■ **Your objective**: Pull out the rows starting with the line that contains "Given: Align text to the left" and going on through the last row, reproducing each line verbatim. Omit the pictures from your answer.

■ **Provided records**:
______
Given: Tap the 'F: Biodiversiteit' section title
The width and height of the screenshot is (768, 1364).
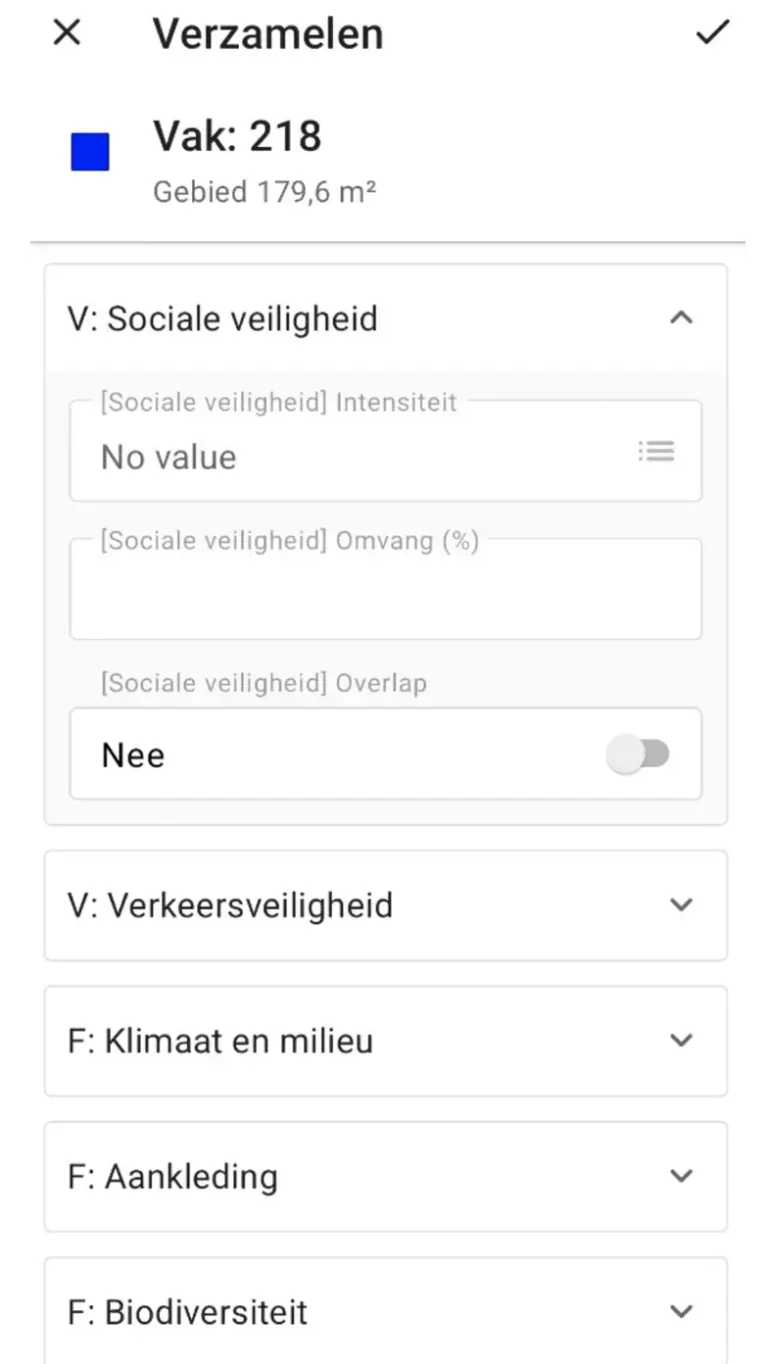Looking at the screenshot, I should click(x=187, y=1311).
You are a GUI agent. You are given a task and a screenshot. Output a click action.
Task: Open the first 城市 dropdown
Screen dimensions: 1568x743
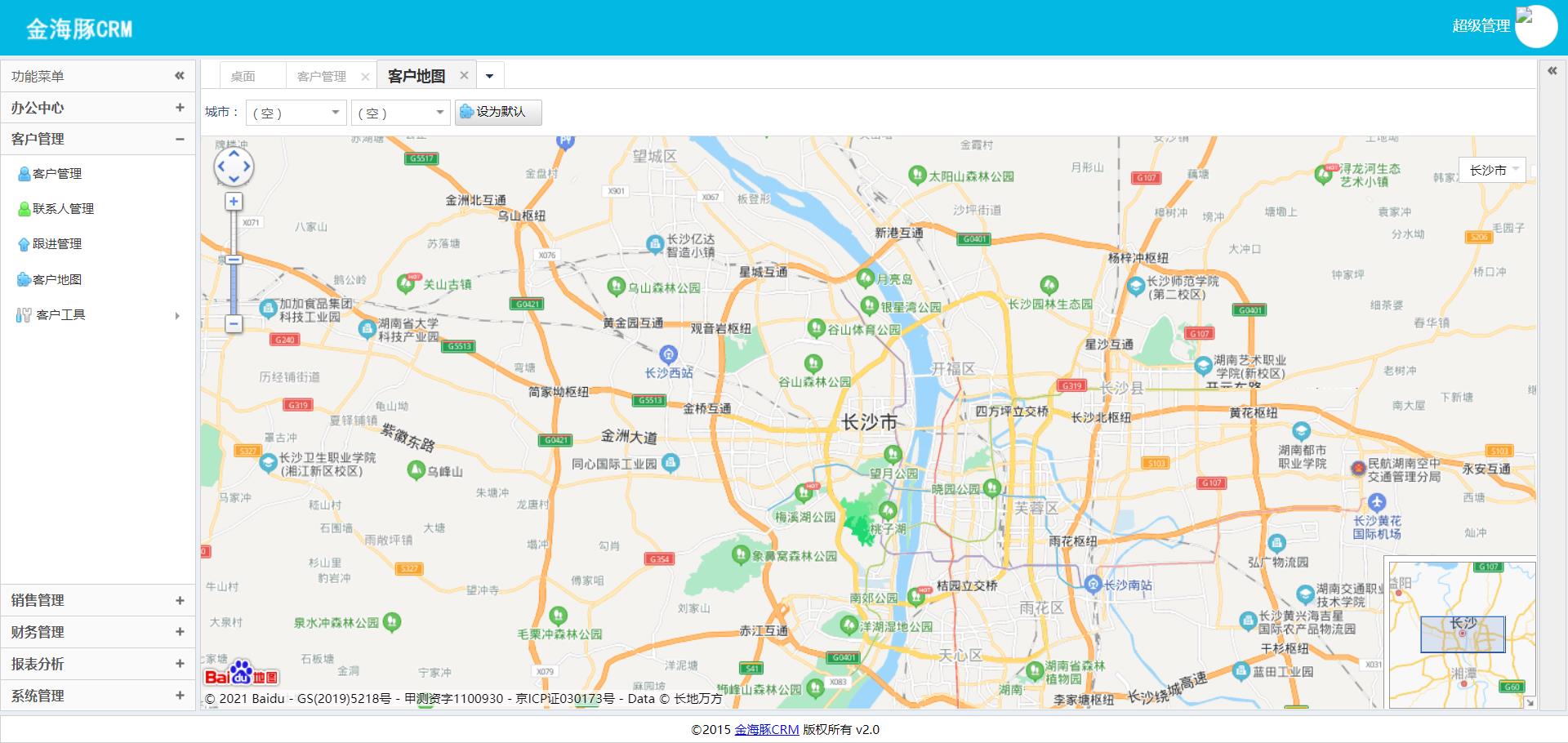pos(296,113)
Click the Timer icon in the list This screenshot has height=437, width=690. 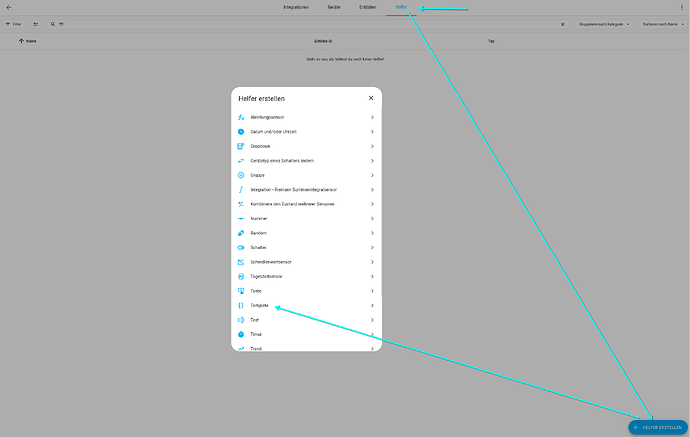pyautogui.click(x=241, y=334)
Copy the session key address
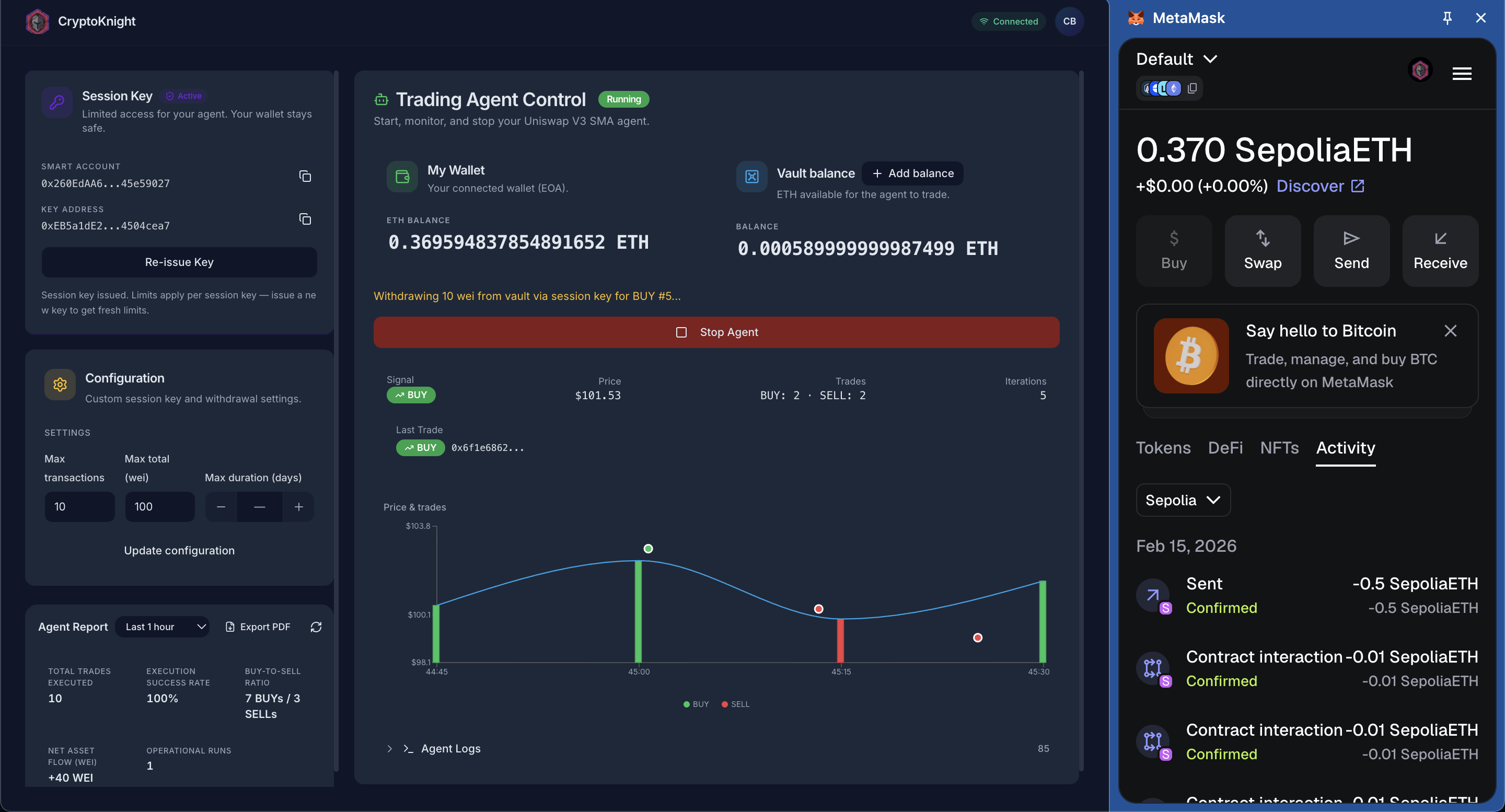 [x=305, y=219]
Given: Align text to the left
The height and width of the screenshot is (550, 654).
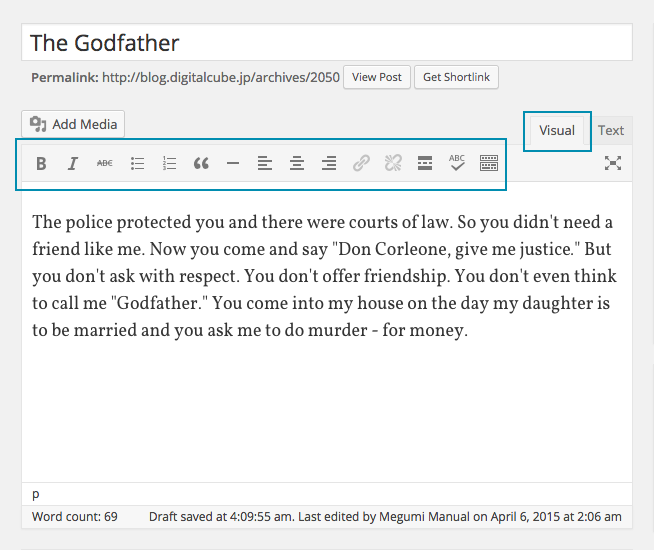Looking at the screenshot, I should (x=265, y=164).
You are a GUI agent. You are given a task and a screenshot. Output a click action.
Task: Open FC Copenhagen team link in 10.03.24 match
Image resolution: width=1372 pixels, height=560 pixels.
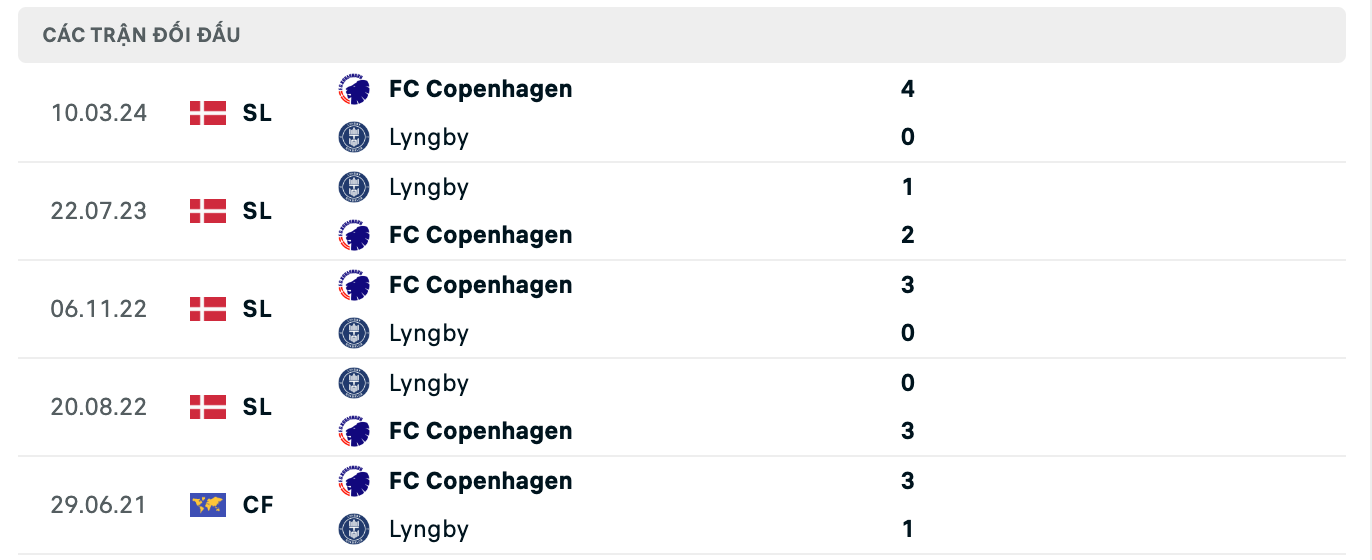[x=481, y=89]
______
■ **Result**:
Given: Align text to the left
The height and width of the screenshot is (550, 654).
Looking at the screenshot, I should (x=265, y=164).
You are a GUI agent. You are given a task and a screenshot. Output a click action.
Task: Open FC Copenhagen team link in 10.03.24 match
Image resolution: width=1372 pixels, height=560 pixels.
[x=481, y=89]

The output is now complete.